Les locaux savent choisir les horaires pendant lesquels ils auront le spot pour eux seuls. En période estivale, en particulier par Nord-Est, la zone attire du monde : des kitesurfs, des wingfoils et des planches. Mais elle est grande, ce qui permet de répartir la fréquentation. Quelques récifs jalonnent les plages ; ils sont visibles et ne sont pas vraiment problématiques. Gardez juste en tête qu’en vous éloignant significativement du bord, vous entrez dans des zones où les courants sont présents. L’été, un espace à l’extrême ouest est réservé aux écoles. Plusieurs parkings sont à proximité directe des plages.
Spots de vagues : Les Blancs-Sablons et Le Dossen
Situé en face de l’ile de Ouessant au cœur de la Mer Celtique, le programme est annoncé : la Plage des Blancs-Sablons est avant tout un spot de vagues pour riders confirmés. Les orientations de vent vont de sud-ouest à nord, les plus favorables étant de ouest à nord-nord-ouest. Ici, la mer ne se retire jamais très loin. Par contre, attention aux marées hautes dont le coefficient est supérieur à 80. La plage cernée de falaises est alors très réduite, sinon inexistante. Ce n’est pas un spot de débutant. Avec une houle formée, les vagues sont parfois imposantes. Se méfier notamment de la marée haute, non seulement car la plage disparait, mais aussi car les vagues ferment de plus en plus et que le vent devient rafaleux. Les Blancs-Sablons n’est pas le spot le plus fréquenté par les kitesurfers, mais il attire beaucoup les surfers, bodyboarders et windsurfers. Du 1er juillet au 31 août, une zone de baignade est mise en place dans la partie ouest.
Plus à l’est, à côté de Roscoff, la plage du Dossen s’étend sur 1.5km de sable fin. Elle est particulièrement réputée pour ses vagues. Le secteur le plus favorable va de sud-sud-ouest à ouest, mais le spot reste navigable de sud à nord. En été, le spot est souvent envahi par les algues vertes, en particulier à l’embouchure de la rivière au sud. Elles sont un vrai problème notamment pour les débutants. Dès qu’une ligne touche l’eau elle se charge de ce goémon salade et la vie de rider devient tout de suite plus compliquée. Du 1er juin au 15 septembre, une grande zone de baignade est délimitée par des bouées jaunes, occupant une bonne partie de la plage. La zone de préparation et de départ kitesurf est alors située au nord. Deux parkings sont à proximité directe de la plage.
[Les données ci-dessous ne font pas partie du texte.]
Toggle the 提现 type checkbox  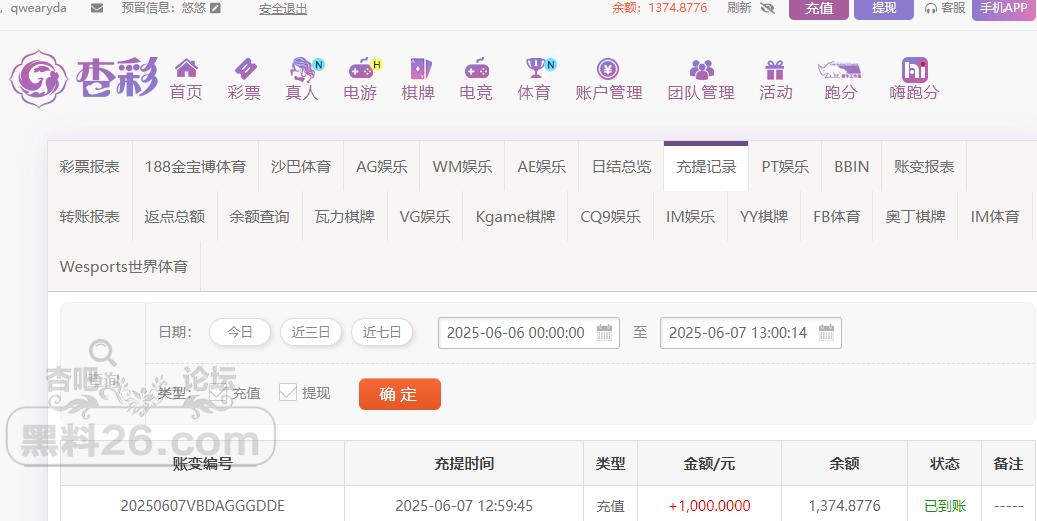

L'expérience des Downwinds et les secrets du littoral
Le Finistère Nord offre quelques downwinds dignes des meilleures destinations internationales. La balade en longeant des récifs majestueux vous emmène d’ilots en ilots, de phare en phare à la découverte de criques parfaitement flat et de paysages poignants. Ce type de navigation demande bien sûr un minimum de niveau et de connaissance du milieu.
De nature prudente, il convient de mentionner l'existence de « secrets spots ». Ces sites dont les locaux ne préfèrent pas parler ne sont pas les plus safes, ni les plus accessibles, mais offrent des navigations grandioses. Si vous êtes sympa, il ne sera pas trop difficile de faire parler les kitesurfers finistériens au sujet de ces spots confidentiels.